To cite the [CTU13] dataset please cite the paper "An empirical comparison of
botnet detection methods" Sebastian Garcia, Martin Grill, Jan Stiborek and Alejandro
Zunino. Computers and Security Journal, Elsevier. 2014. Vol 45, pp 100-123.
http://dx.doi.org/10.1016/j.cose.2014.05.011
Please respect the request in their Disclaimer for properly crediting them when publishing results using this data.
Listing Scenario Data¶
The first time you run a command that processes the CTU Dataset metadata, lim
will load the JSON index file and scrape the web pages to the capture
scenarios to extract metadata. This index and metadata are cached for a period
of time to minimize impacts on their web site.
By default, the cache will be stored in your HOME
directory in a file named
.lim-ctu-cache.json
to be shared across shells. If you need to maintain separate
caches, override this path by setting the environment variable LIM_CTU_CACHE
with the path, or use the --cache-file
option.
$ lim ctu list -c Capture_Name -c Malware --limit 10 --elapsed
[+] generating metadata cache '/Users/dittrich/.lim-ctu-cache.json'
[+] queued 400 pages for processing
+-------------------------------+-----------+
| Capture_Name | Malware |
+-------------------------------+-----------+
| CTU-Malware-Capture-Botnet-90 | Conficker |
| CTU-Malware-Capture-Botnet-92 | Wootbot |
| CTU-Malware-Capture-Botnet-91 | Conficker |
| CTU-Malware-Capture-Botnet-42 | Neeris |
| CTU-Malware-Capture-Botnet-48 | Sogou |
| CTU-Malware-Capture-Botnet-43 | Neeris |
| CTU-Malware-Capture-Botnet-44 | RBot |
| CTU-Malware-Capture-Botnet-45 | RBot |
| CTU-Malware-Capture-Botnet-46 | Virut |
| CTU-Malware-Capture-Botnet-54 | Virut |
+-------------------------------+-----------+
[+] Elapsed time 00:00:19.36
Note
This example only shows three columns, simply so as to fit
the output into the space in this document. By default, there
are many more fields and some are quite long, so generally you
will want to add --fit-width
to make the output more readable.

Getting Scenario Data¶
The lim ctu get
command is used to retrieve specific data from scenarios.
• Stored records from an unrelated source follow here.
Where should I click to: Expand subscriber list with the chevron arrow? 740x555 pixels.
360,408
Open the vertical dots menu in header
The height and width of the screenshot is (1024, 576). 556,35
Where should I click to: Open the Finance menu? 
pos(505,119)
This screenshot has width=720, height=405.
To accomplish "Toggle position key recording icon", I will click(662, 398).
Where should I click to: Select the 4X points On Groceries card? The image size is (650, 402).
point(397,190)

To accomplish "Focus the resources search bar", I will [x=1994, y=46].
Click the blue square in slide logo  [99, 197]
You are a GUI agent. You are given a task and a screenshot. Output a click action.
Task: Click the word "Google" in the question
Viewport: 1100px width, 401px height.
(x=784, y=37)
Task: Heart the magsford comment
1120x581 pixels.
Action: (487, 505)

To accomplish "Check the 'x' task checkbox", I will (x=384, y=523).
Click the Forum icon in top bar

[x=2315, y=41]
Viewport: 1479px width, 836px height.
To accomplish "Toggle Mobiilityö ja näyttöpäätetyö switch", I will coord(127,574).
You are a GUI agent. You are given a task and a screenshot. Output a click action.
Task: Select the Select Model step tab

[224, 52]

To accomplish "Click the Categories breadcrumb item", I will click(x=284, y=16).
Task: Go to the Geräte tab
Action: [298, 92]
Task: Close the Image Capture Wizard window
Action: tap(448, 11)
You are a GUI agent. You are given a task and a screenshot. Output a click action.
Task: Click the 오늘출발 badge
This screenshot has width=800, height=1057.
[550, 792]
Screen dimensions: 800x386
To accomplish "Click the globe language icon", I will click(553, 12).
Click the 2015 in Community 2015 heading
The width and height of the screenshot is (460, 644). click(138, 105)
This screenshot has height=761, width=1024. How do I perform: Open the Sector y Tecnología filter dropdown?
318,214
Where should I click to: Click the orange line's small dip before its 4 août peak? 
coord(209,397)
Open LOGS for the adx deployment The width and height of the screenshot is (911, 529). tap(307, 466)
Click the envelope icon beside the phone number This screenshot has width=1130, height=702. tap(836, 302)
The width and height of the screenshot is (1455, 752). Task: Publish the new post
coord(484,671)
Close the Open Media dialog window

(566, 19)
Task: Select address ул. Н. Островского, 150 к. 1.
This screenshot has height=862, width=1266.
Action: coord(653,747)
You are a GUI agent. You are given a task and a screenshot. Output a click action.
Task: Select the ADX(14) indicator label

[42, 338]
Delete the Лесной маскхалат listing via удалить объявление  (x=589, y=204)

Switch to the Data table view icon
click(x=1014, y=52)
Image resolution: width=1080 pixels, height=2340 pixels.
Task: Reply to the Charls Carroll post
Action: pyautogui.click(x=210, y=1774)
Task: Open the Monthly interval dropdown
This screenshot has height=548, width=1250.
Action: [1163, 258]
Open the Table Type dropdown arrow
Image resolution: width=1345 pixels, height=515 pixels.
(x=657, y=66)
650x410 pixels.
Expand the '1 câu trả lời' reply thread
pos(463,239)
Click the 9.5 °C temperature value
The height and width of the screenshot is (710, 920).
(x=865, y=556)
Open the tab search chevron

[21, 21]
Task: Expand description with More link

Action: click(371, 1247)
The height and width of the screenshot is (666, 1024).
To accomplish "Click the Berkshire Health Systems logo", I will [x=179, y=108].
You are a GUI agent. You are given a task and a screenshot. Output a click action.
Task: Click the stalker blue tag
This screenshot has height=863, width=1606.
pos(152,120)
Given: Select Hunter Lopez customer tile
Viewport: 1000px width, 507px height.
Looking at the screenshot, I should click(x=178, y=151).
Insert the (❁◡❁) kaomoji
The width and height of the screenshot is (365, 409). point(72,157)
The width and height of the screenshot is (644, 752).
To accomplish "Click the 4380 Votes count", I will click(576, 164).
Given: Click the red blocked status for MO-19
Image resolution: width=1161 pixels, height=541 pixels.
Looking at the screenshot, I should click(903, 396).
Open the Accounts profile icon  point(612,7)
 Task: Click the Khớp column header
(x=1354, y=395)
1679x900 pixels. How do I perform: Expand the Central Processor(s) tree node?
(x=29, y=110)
For example, you may want to get the PCAP or Netflow file from a specific
capture to extract IP addresses. Let’s try to get both files for one of
the scenarios, in this case CTU-Malware-Capture-Botnet-113-1
:
$ lim --debug ctu get CTU-Malware-Capture-Botnet-113-1 LABELED PCAP
[-] scenario "CTU-Malware-Capture-Botnet-113-1" does not have "LABELED" data: skipping
$ tree
.
└── CTU-Malware-Capture-Botnet-113-1
└── 2015-03-12_capture-win6.pcap
1 directory, 1 file
As you can see, there is no LABELED
data for this scenario, but we did get
the PCAP file. By default, it is put into a directory with the scenario’s name
for better organization and to avoid possible file namespace clashes.
Note
You can force putting files into a specific single directory by using the
--data-dir
option.
Alternatively, you can just specify ALL
when getting data:
$ lim --debug -v ctu get CTU-Malware-Capture-Botnet-44 ALL --elapsed
initialize_app
prepare_to_run_command CTUGet
[+] getting CTU data
[+] cache /home/dittrich/.lim-ctu-cache.json has not yet expired
[!] loaded metadata from cache: /home/dittrich/.lim-ctu-cache.json
[!] downloading ZIP data for scenario CTU-Malware-Capture-Botnet-44
[+] immediate_fetch(https://mcfp.felk.cvut.cz/publicDatasets/CTU-Malware-Capture-Botnet-44/rbot.exe.zip)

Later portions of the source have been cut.